The Price Band of the Offer has been fixed at ₹75 to ₹79 per Equity Share. Bids can be made for a minimum of 189 Equity Shares and in multiples of 189 Equity Shares thereafter.
The Equity Shares to be offered through the RHP are proposed to be listed on the Main Board of BSE Limited and National Stock Exchange of India Limited (“NSE”). For the purposes of the Offer, NSE is the Designated Stock Exchange.
Sarthi Capital Advisors Private Limited is the sole Book Running Lead Manager to the Offer (the “BRLM”).
All capitalised terms used herein but not defined shall have the same meaning as ascribed to them in the RHP.
This is an Offer in terms of Rule 19(2)(b) of the Securities Contracts (Regulation) Rules, 1957, as amended (“SCRR”), read with Regulation 31 of the SEBI ICDR Regulations. The Offer is being made through the Book Building Process in terms of Regulation 6(1) of the SEBI ICDR Regulations, wherein not more than 50% of the Offer shall be available for allocation on a proportionate basis to Qualified Institutional Buyers (“QIBs and such portion, the “QIB Portion”), provided that our Company, in consultation with the BRLM, may allocate up to 60% of the QIB Portion to Anchor Investors on a discretionary basis (“Anchor Investor Portion”), of which 40% of the Anchor Investor Portion shall be reserved in the following manner (i) 33.33% of the Anchor Investor Portion shall be reserved for domestic Mutual Funds; and (ii) 6.67% of the Anchor Investor Portion shall be reserved for Life Insurance Companies and Pension Funds, subject to valid Bids being received from domestic Mutual Funds, Life Insurance Companies and Pension Funds, as applicable, at or above the Anchor Investor Allocation Price. Any under-subscription in the Life Insurance Companies and Pension Funds category specified in (ii) above may be allocated to domestic Mutual Funds, in accordance with the SEBI ICDR Regulations. In the event of under-subscription in the Anchor Investor Portion, the remaining Equity Shares shall be added to the Net QIB Portion.
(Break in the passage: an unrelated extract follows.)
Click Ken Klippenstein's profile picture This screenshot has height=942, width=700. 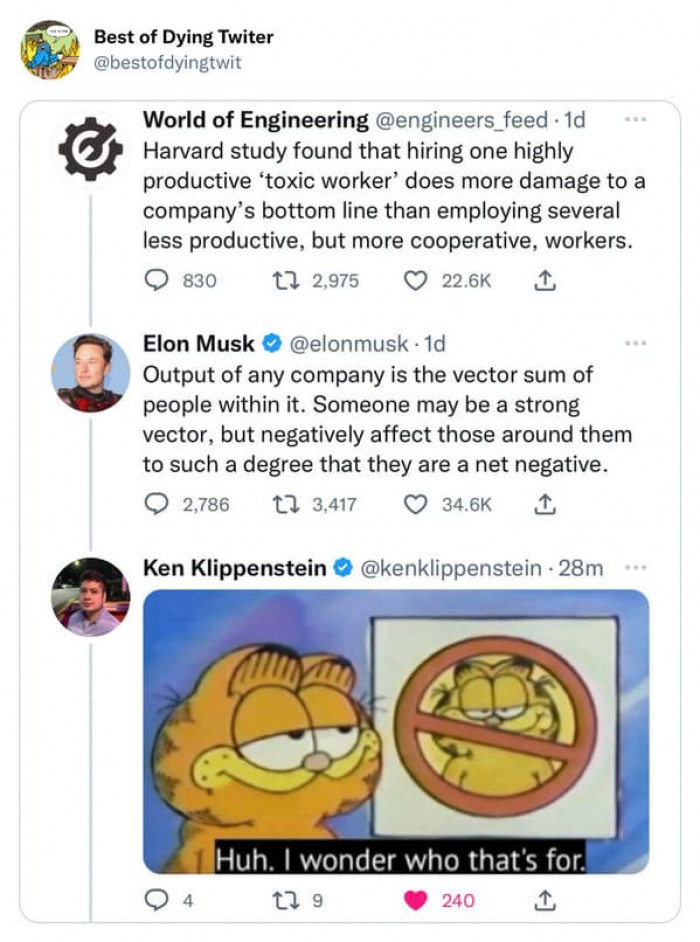click(91, 597)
Further, 5% of the QIB Portion (excluding Anchor Investor portion) shall be available for allocation on a proportionate basis to Mutual Funds only, and the remainder of the QIB Portion (excluding Anchor Investor Portion) shall be available for allocation on a proportionate basis to all QIB Bidders (other than Anchor Investors), including Mutual Funds, subject to valid Bids being received at or above the Issue Price. In the event the aggregate demand from Mutual Funds is less than as specified above, the balance Equity Shares available for Allotment in the Mutual Fund Portion will be added to the QIB Portion and allocated proportionately to the QIB Bidders (other than Anchor Investors) in proportion to their Bids.
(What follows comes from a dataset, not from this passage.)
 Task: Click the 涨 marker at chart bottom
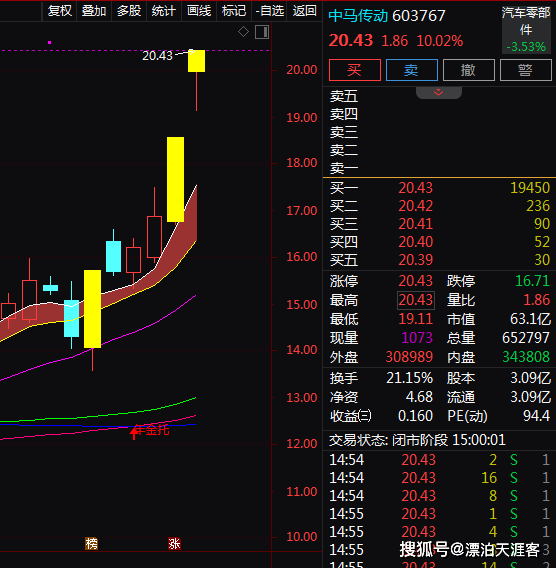pos(174,543)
Further, not less than 15% of the Offer shall be available for allocation to Non-Institutional Bidders of which one-third portion shall be available for allocation to Non-Institutional Bidders with a Bid size of more than ₹ 2 lakhs and up to ₹ 10 lakhs and two-third portion shall be available for allocation to Non-Institutional Bidders with a Bid size of more than ₹ 10 lakhs, provided that unsubscribed portion in either of such sub-categories may be allocated to applicants in the other sub-category of Non-Institutional Bidders in accordance with the SEBI ICDR Regulations and not less than 35% of the Offer shall be available for allocation to Retail Individual Bidders in accordance with the SEBI ICDR Regulations, subject to valid Bids being received from them at or above the Offer Price. All potential Bidders (except Anchor Investors) are mandatorily required to utilize the Application Supported by Blocked Amount (“ASBA”) process by providing details of their respective ASBA accounts and UPI ID in case of UPI Bidders using the UPI Mechanism, as applicable, pursuant to which their corresponding Bid Amount will be blocked by the Self Certified Syndicate Banks (“SCSBs”) or by the Sponsor Banks under the UPI Mechanism, as the case may be, to the extent of the respective Bid Amounts. Anchor Investors are not permitted to participate in the Offer through the ASBA Process. For further details, see “Offer Procedure” on page 379.